- **JOB**
Can you transcribe the items below exactly, from the line with "Task: Toggle sort order arrow on Name column" to the line with "The width and height of the screenshot is (675, 410).", including both of those lines?

- **DATASET RECORDS**
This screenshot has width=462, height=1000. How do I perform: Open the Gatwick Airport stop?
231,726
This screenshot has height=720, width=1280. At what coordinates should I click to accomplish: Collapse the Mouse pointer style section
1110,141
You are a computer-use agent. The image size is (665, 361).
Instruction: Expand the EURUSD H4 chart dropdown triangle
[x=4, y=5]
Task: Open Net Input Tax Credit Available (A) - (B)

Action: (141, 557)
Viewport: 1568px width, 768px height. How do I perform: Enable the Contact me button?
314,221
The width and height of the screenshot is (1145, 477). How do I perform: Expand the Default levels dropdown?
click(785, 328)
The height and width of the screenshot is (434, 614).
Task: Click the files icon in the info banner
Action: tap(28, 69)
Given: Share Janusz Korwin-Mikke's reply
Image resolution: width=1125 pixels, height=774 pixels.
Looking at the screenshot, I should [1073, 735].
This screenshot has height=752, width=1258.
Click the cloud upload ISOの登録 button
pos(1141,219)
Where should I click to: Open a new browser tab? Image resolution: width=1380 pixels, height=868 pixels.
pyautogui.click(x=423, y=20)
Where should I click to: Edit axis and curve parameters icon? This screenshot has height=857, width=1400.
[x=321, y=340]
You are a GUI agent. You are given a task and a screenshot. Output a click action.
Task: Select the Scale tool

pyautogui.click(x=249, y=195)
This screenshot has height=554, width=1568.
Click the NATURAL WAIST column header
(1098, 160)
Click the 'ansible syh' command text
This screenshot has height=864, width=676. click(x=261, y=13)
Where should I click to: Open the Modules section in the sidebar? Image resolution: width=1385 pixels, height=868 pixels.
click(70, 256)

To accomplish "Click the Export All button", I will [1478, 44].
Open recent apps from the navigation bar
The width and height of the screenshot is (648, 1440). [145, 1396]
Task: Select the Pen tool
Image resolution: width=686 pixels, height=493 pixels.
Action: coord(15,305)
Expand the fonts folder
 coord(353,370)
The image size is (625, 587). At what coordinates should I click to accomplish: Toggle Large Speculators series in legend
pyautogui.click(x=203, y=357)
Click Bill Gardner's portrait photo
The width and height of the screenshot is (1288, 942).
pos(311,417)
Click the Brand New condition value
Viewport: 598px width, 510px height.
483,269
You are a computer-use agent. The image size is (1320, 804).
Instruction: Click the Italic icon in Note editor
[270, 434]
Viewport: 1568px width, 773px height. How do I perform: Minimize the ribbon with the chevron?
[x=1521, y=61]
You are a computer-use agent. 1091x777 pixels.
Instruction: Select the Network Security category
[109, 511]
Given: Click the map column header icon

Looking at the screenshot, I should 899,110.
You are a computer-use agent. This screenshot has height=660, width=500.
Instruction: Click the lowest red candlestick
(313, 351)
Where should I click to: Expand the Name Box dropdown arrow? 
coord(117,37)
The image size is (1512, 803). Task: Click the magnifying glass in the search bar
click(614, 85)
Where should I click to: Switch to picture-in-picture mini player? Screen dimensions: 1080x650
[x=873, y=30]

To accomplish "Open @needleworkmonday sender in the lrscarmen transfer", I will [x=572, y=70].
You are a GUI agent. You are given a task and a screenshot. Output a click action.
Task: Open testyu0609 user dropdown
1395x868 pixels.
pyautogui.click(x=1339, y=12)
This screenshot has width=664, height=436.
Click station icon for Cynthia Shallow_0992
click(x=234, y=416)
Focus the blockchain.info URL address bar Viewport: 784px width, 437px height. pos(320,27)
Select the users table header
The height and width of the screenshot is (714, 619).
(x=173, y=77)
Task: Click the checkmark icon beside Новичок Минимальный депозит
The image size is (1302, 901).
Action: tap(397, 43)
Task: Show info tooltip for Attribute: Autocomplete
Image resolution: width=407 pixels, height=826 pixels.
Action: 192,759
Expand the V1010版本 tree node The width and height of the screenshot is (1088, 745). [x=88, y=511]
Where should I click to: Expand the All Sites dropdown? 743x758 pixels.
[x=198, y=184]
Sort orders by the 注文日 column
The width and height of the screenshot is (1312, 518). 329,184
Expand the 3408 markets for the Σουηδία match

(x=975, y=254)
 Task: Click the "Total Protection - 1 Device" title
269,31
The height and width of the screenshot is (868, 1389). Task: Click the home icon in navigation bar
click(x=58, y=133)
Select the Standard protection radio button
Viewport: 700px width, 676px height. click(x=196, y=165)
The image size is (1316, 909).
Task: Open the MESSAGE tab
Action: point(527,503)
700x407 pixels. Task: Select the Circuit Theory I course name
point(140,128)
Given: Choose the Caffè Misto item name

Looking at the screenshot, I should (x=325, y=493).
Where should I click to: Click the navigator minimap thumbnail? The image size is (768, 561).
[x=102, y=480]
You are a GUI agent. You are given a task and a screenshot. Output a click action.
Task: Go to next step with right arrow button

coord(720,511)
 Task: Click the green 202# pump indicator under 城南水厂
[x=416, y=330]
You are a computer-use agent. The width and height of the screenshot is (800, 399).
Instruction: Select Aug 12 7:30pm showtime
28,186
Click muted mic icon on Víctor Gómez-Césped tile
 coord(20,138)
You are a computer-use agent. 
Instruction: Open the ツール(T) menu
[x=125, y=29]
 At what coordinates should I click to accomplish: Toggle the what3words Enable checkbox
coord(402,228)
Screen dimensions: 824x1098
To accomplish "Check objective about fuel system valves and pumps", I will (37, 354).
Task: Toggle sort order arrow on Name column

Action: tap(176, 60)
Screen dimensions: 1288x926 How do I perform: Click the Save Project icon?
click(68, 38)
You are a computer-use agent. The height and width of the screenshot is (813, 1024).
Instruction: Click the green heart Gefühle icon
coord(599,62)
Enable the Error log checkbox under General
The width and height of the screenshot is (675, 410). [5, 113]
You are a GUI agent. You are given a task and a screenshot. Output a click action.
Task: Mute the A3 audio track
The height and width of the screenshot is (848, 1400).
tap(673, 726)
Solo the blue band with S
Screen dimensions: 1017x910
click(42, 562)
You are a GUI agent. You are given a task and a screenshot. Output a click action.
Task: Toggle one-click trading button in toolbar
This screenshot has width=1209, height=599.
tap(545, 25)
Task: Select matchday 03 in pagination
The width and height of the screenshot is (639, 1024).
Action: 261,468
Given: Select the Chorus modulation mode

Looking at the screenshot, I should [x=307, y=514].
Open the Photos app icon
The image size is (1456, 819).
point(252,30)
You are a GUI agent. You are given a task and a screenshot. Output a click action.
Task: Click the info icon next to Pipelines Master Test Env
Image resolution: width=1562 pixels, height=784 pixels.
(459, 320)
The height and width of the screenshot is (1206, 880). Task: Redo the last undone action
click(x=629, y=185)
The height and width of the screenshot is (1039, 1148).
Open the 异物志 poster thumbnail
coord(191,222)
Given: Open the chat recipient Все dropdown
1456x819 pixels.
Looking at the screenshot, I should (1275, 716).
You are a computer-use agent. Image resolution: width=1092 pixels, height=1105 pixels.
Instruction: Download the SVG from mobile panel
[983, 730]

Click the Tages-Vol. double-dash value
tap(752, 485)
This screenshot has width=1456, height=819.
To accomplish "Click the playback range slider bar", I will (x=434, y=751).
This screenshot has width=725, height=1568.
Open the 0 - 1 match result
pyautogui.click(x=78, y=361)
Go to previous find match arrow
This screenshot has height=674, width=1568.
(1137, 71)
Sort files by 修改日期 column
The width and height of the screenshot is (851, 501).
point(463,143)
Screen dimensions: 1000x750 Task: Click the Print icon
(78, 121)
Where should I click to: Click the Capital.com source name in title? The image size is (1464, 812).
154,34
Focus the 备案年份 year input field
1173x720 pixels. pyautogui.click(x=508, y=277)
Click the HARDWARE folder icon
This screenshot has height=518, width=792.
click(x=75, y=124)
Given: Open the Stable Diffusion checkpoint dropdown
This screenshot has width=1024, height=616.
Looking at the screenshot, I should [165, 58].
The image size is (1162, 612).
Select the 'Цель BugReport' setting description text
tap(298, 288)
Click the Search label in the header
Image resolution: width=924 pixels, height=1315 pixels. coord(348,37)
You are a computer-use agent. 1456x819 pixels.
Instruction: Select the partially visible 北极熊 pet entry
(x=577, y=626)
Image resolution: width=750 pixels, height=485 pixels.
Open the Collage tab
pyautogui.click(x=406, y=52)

- **RESULT FOR THIS TASK**
Task: Toggle sort order arrow on Name column

Action: tap(176, 60)
Screen dimensions: 1288x926 How do I perform: Click the Save Project icon?
click(68, 38)
You are a computer-use agent. The height and width of the screenshot is (813, 1024).
Instruction: Click the green heart Gefühle icon
coord(599,62)
Enable the Error log checkbox under General
The width and height of the screenshot is (675, 410). [5, 113]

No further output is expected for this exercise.